Quigley also pointed to other bearish factors that underpinned today's retreat for oil futures, including data released this morning by the Organization of the Petroleum Exporting Countries in their Monthly Oil Market Report, which showed global oil supply increased 530,000 bpd from October to 96.84 million bpd in November.

The "OPEC report said the market is not going to rebalance until the second half of 2017 despite the agreed production cuts, which are only going to last for six months anyway," said Quigley.

On Nov. 30, OPEC agreed to cut production by 1.2 million bpd to 32.5 million bpd, which was followed by several non-OPEC oil producers including Russia that agreed on Dec. 10 to reduce output an additional 588,000 bpd beginning on Jan. 1.

OPEC's monthly report also revised up its forecast for non-OPEC oil supply in 2017 by 70,000 bpd for year-on-year growth of 300,000 bpd for an output rate 56.5 million bpd.

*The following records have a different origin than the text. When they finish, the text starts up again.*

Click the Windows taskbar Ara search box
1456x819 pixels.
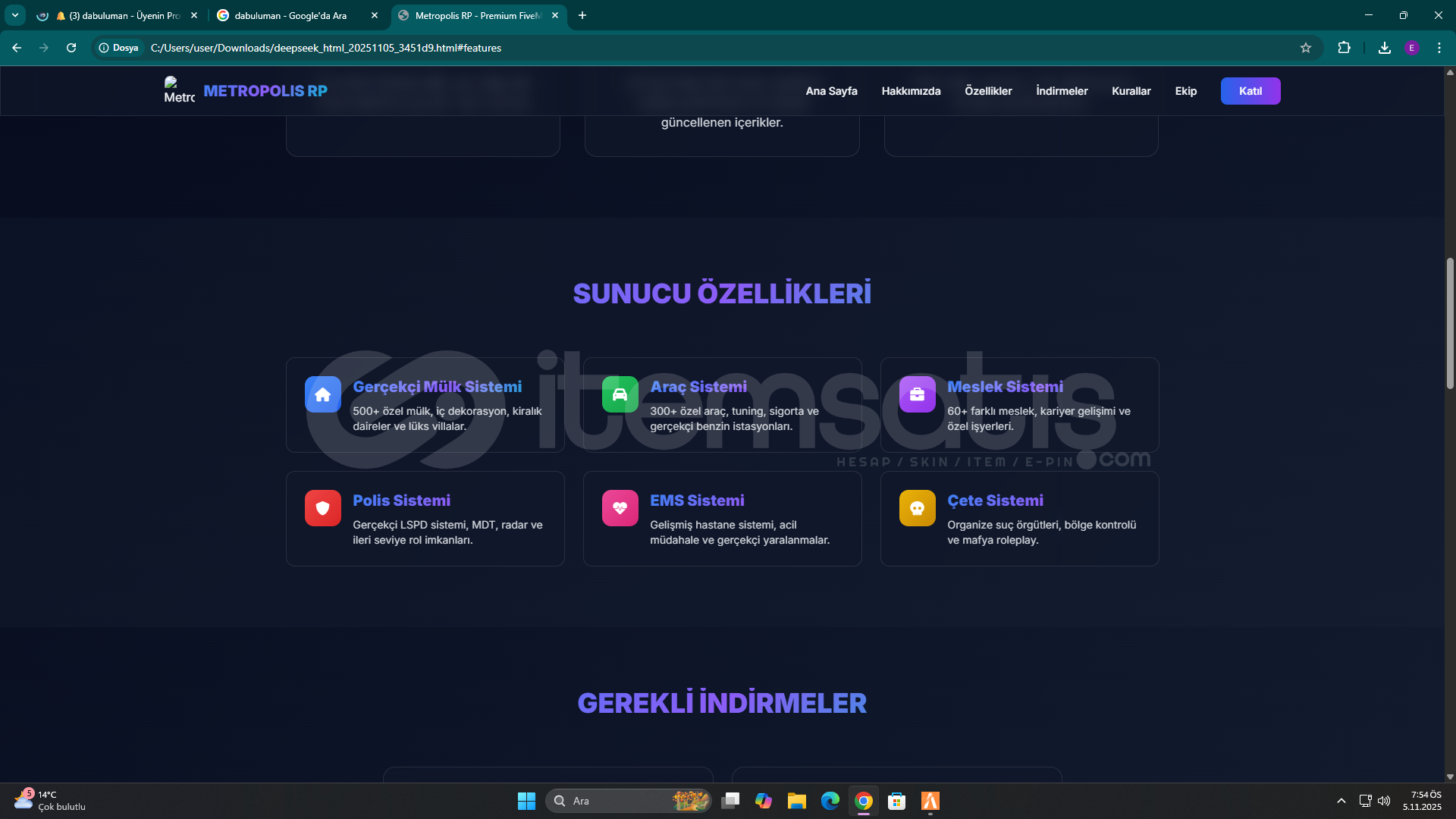pyautogui.click(x=614, y=801)
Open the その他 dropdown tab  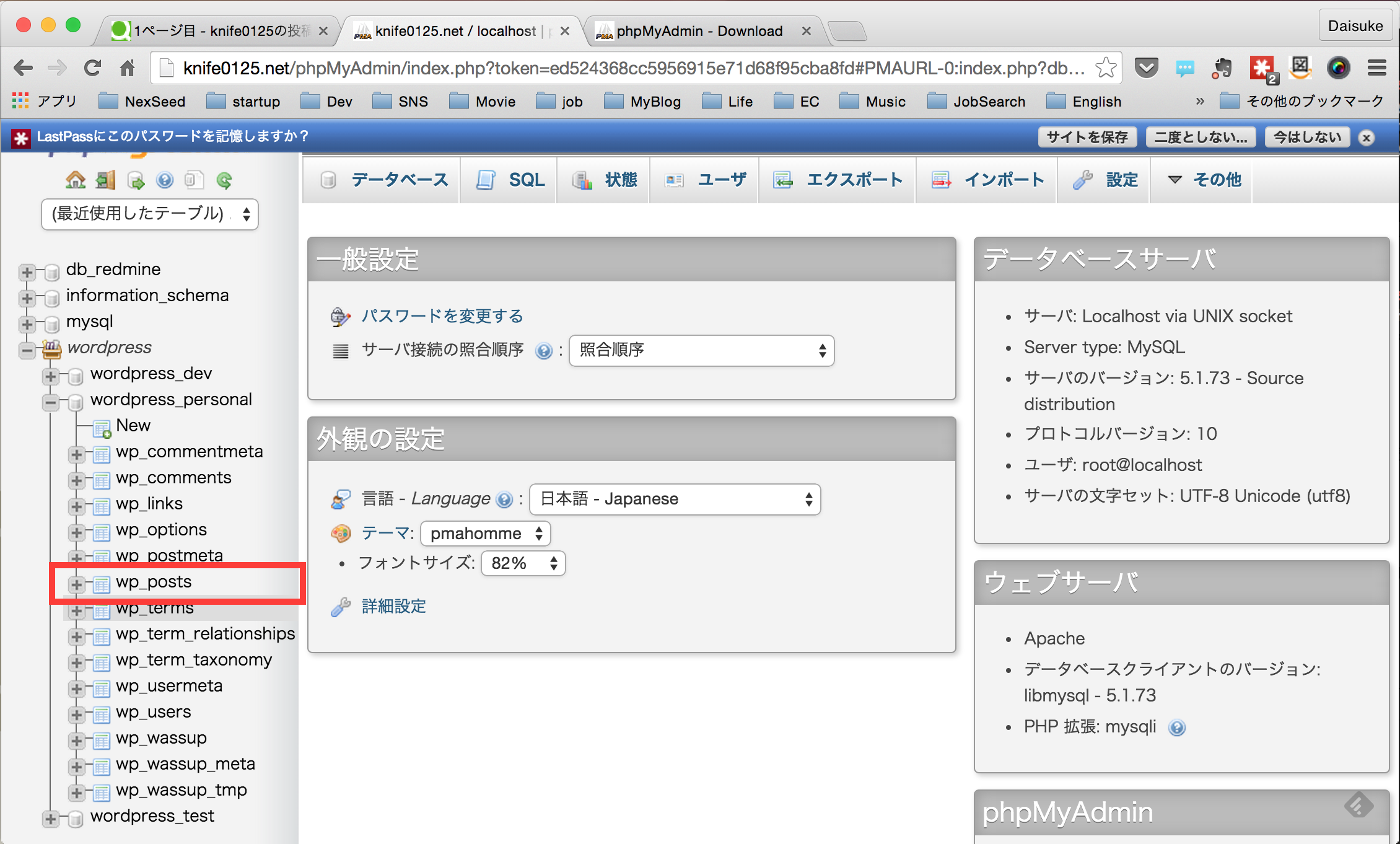tap(1202, 180)
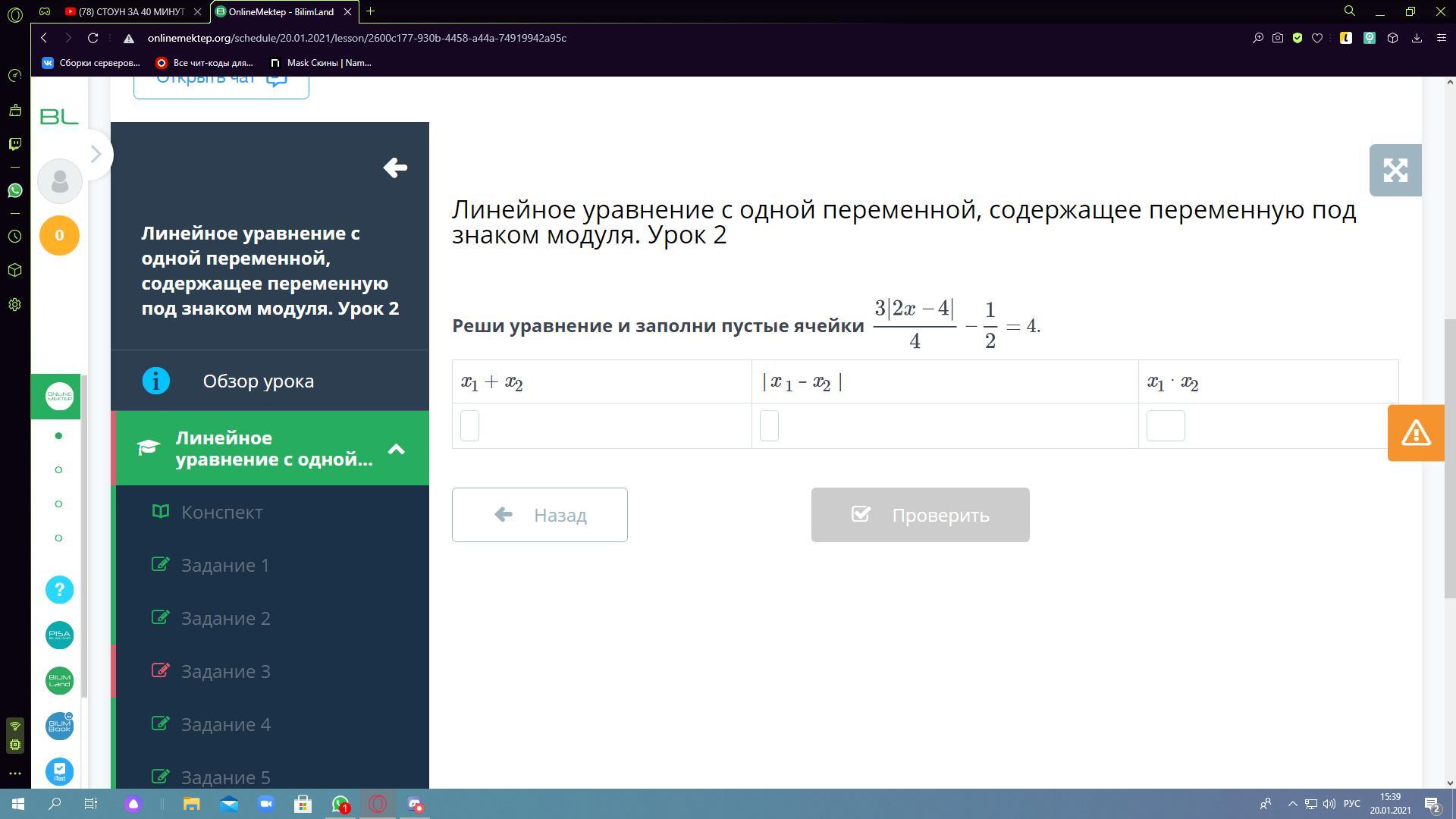Open the PISA BilimLand icon

click(59, 635)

On Tuesday, the International Energy Agency said OPEC output totaled 34.2 million bpd in November, 400,000 bpd more than what the cartel pumped in October with global oil production last month at 98.2 million bpd.

At settlement, NYMEX January WTI futures were down $1.94 to $51.04 per bbl while ICE February Brent crude futures fell $1.82 to $53.90 bbl. ULSD futures dropped 3.12 cents to $1.6435 gallon and January RBOB futures posted a 1.76-cent loss to $1.5331 gallon.